↓
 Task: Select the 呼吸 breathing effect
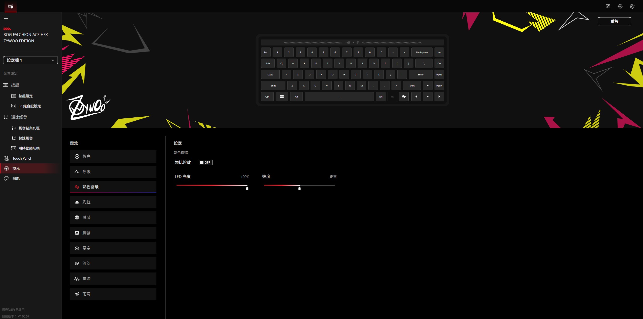point(113,172)
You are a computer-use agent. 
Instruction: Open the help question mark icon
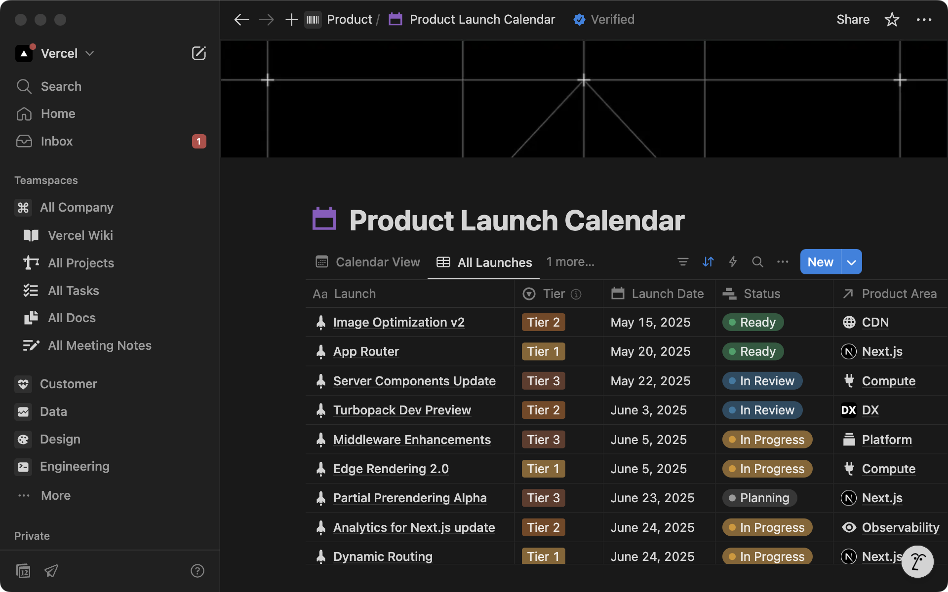click(x=197, y=571)
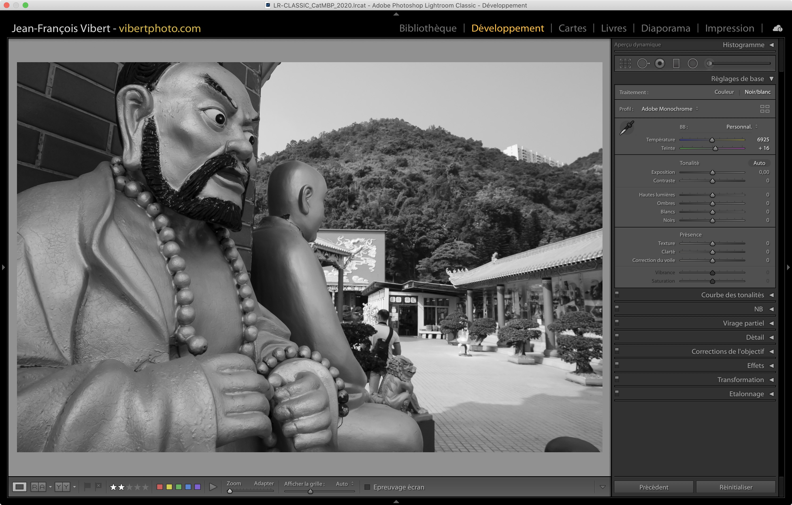Enable Epreuvage écran checkbox
Screen dimensions: 792x505
367,487
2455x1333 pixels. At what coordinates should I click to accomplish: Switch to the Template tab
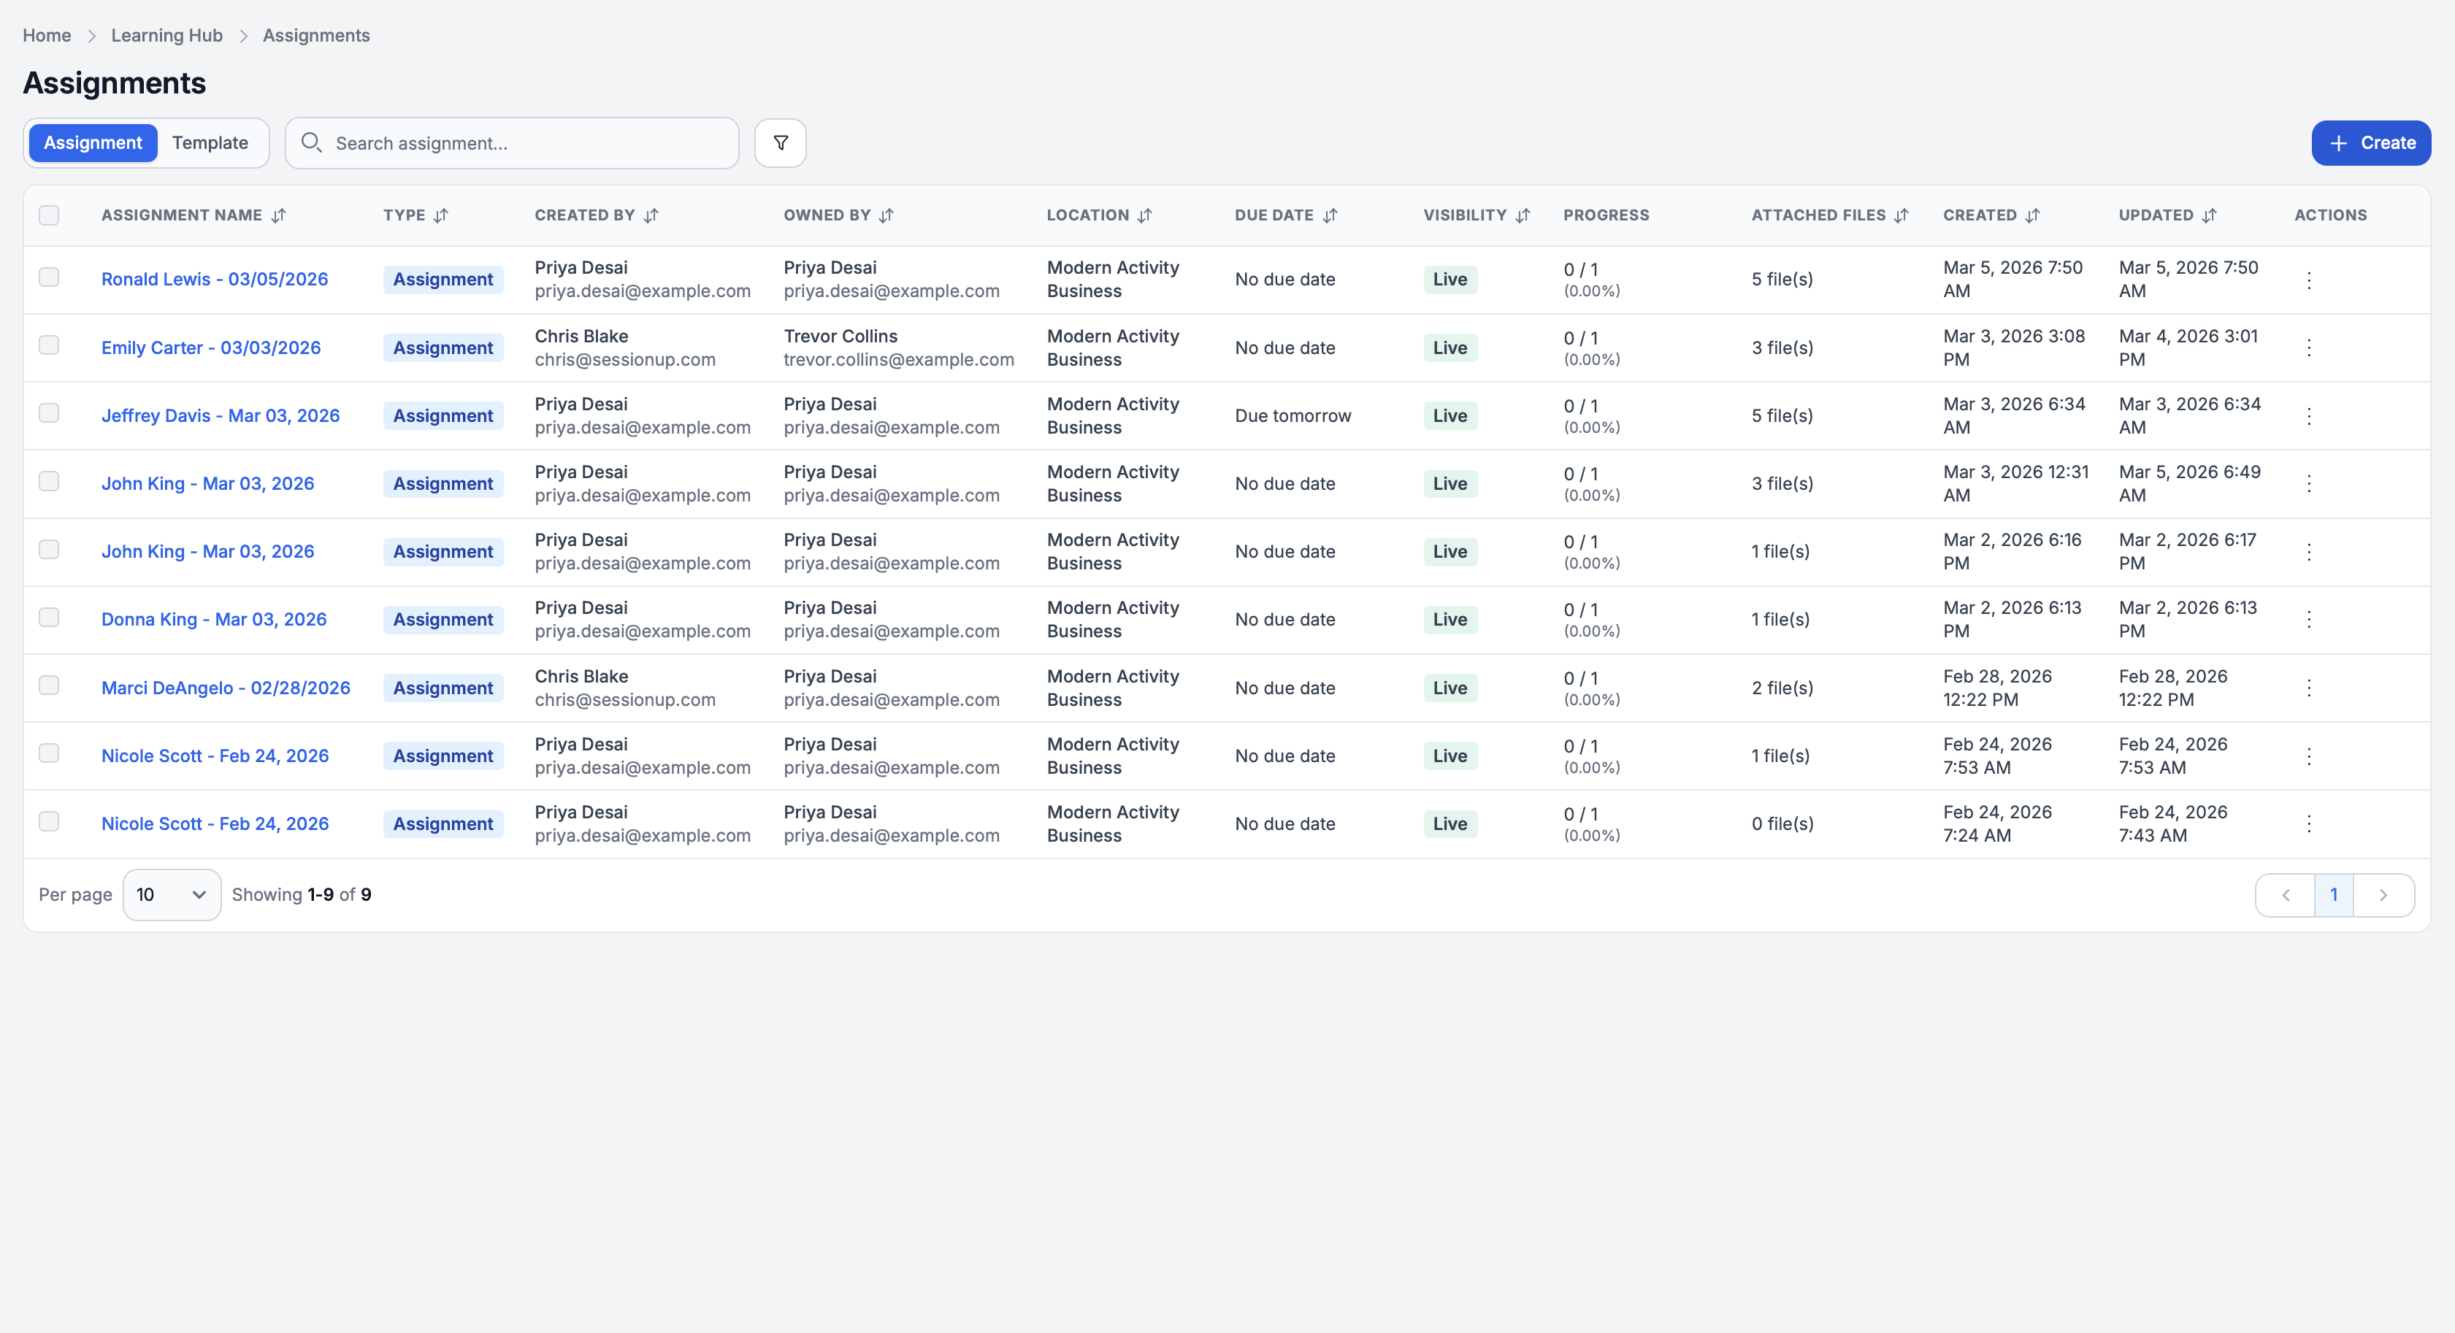click(x=210, y=143)
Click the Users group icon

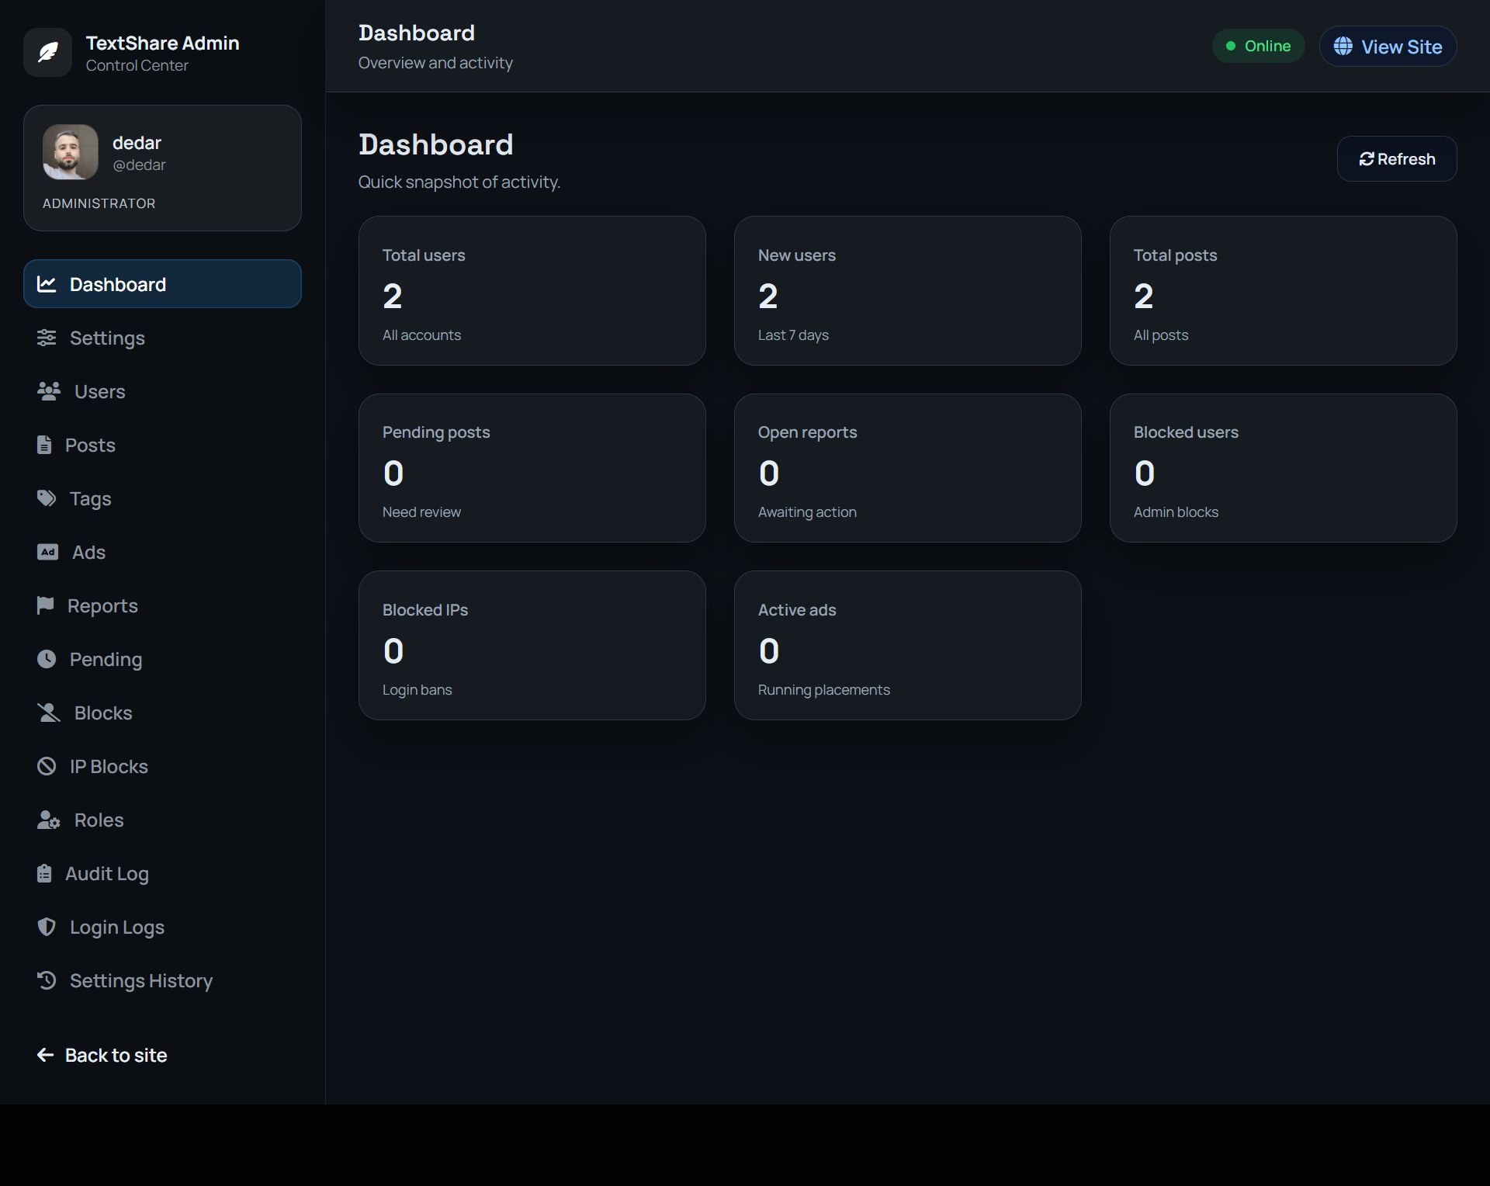click(49, 391)
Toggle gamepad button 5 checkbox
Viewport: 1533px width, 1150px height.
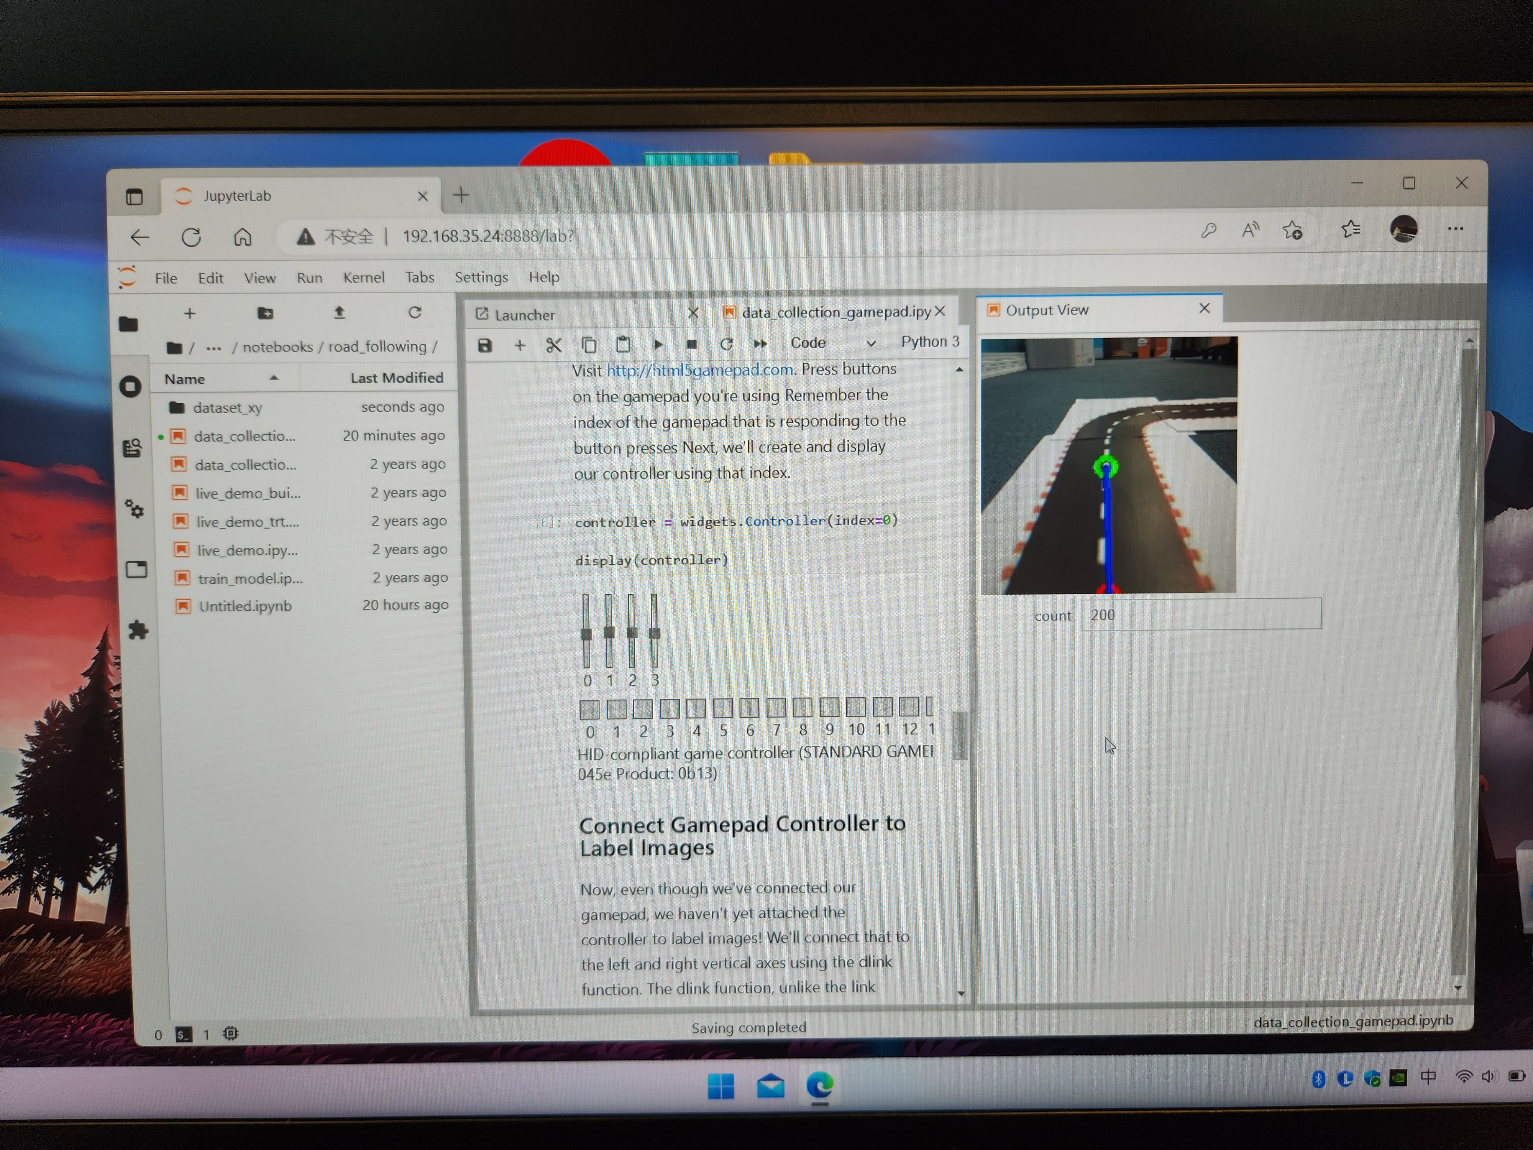tap(723, 708)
↑
Task directions: A verbatim reproduction of each entry is expected, with every picture omitted.

Solution to the exercise:
 Task: Select the 呼吸 breathing effect
point(113,172)
You are a computer-use agent. 
Instruction: Open the help question mark icon
click(x=197, y=571)
Enable Epreuvage écran checkbox
Screen dimensions: 792x505
367,487
2455x1333 pixels. At what coordinates should I click to accomplish: Switch to the Template tab
click(x=210, y=143)
Click the Users group icon

click(49, 391)
Toggle gamepad button 5 checkbox
Viewport: 1533px width, 1150px height.
tap(723, 708)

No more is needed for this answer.